The Ripple consensus algorithm allows distributed participants to arrive at the same answer for yes/no questions. The canonical case for consensus is whether or not a particular transaction is included in the ledger. Fees present a more difficult challenge, since the decision on the new fee is not a yes or no question.
To convert validators' positions on fees into a yes or no question that can be converged in the consensus process, the following algorithm is used:
A validating instance of rippled uses information in the configuration file to determine how it wants to vote on the fee schedule. It is the responsibility of the administrator to set these values.
An Amendment is a new or proposed change to a ledger rule. Ledger rules affect transaction processing and consensus; peers must use the same set of rules for consensus to succeed, otherwise different instances of rippled will get different results. Amendments can be almost anything but they must be accepted by a network majority through a consensus process before they are utilized. An Amendment must receive at least an 80% approval rate from validating nodes for a period of two weeks before being accepted. The following example outlines the process of an Amendment from its conception to approval and usage.
Nodes may veto Amendments they consider undesirable by never announcing their support for those Amendments. Just a few nodes vetoing an Amendment will normally keep it from being accepted. Nodes could also vote yes on an Amendments even before it obtains a super-majority. This might make sense for a critical bug fix.
Validators that support an amendment that is not yet enabled announce their support in their validations. If 80% support is achieved, they will introduce a pseudo-transaction to track the amendment's majority status in the ledger.
If an amendment whose majority status is reported in a ledger loses that majority status, validators will introduce pseudo-transactions to remove the majority status from the ledger.
If an amendment holds majority status for two weeks, validators will introduce a pseudo-transaction to enable the amendment.
All amednements are assumed to be critical and irreversible. Thus there is no mechanism to disable or revoke an amendment, nor is there a way for a server to operate while an amendment it does not understand is enabled.
Optional online deletion happens through the SHAMapStore. Records are deleted from disk based on ledger sequence number. These records reside in the key-value database as well as in the SQLite ledger and transaction databases. Without online deletion storage usage grows without bounds. It can only be pruned by stopping, manually deleting data, and restarting the server. Online deletion requires less operator intervention to manage the server.

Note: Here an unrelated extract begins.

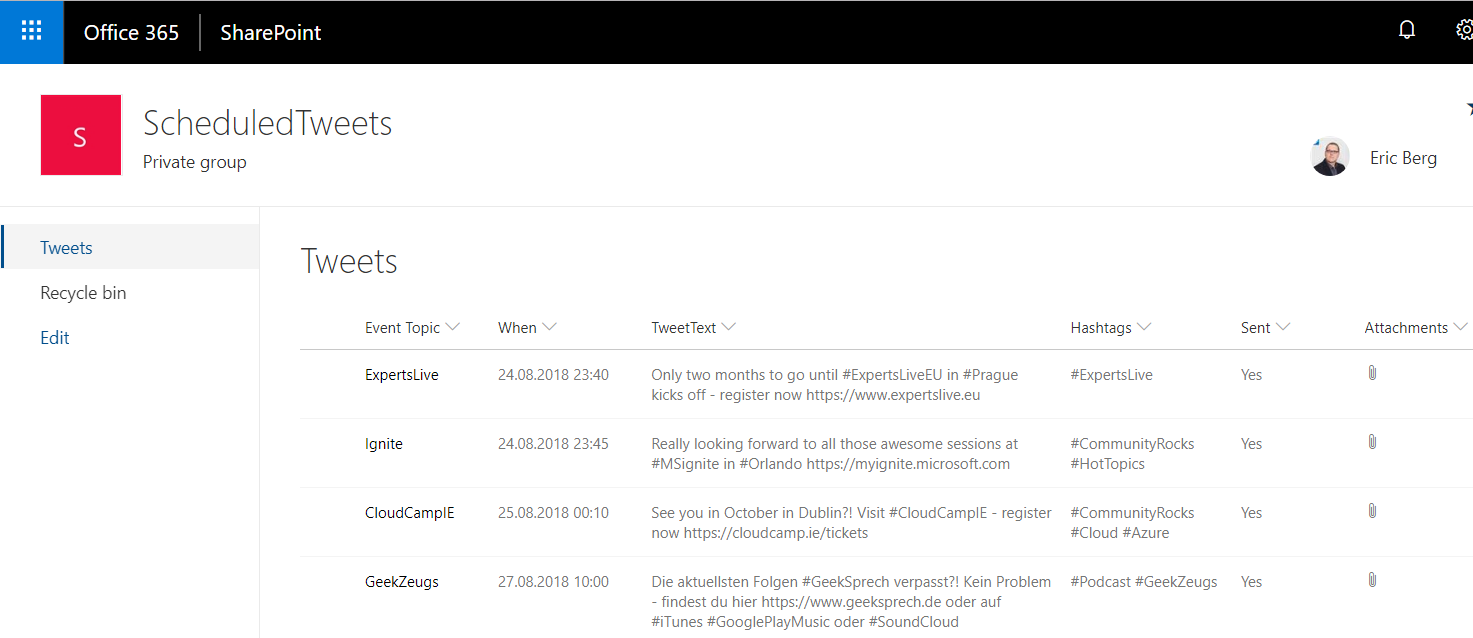1473x638 pixels.
Task: Open the GeekZeugs row attachment paperclip
Action: [x=1372, y=580]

The main mechanism to delete data from the key-value database is to keep two databases open at all times. One database has all writes directed to it. The other database has recent archival data from just prior to that from the current writable database. Upon rotation, the archival database is deleted. The writable database becomes archival, and a brand new database becomes writable. To ensure that no necessary data for transaction processing is lost, a variety of steps occur, including copying the contents of an entire ledger's account state map, clearing caches, and copying the contents of (freshening) other caches.

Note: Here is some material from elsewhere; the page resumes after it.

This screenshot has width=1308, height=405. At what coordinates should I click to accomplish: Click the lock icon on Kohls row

Deleting from SQLite involves more straight-forward SQL DELETE queries from the respective tables, with a rudimentary back-off algorithm to do portions of the deletions at a time. This back-off is in place so that the database lock is not held excessively. The SQLite database is not configured to delete on-disk storage, so it will grow over time. However, with online delete enabled, it grows at a very small rate compared with the key-value store.
The online delete routine aborts its current activities if it fails periodic server health checks. This minimizes impact of I/O and locking of critical objects. If interrupted, the routine will start again at the next validated ledger close. Likewise, the routine will continue in a similar fashion if the server restarts.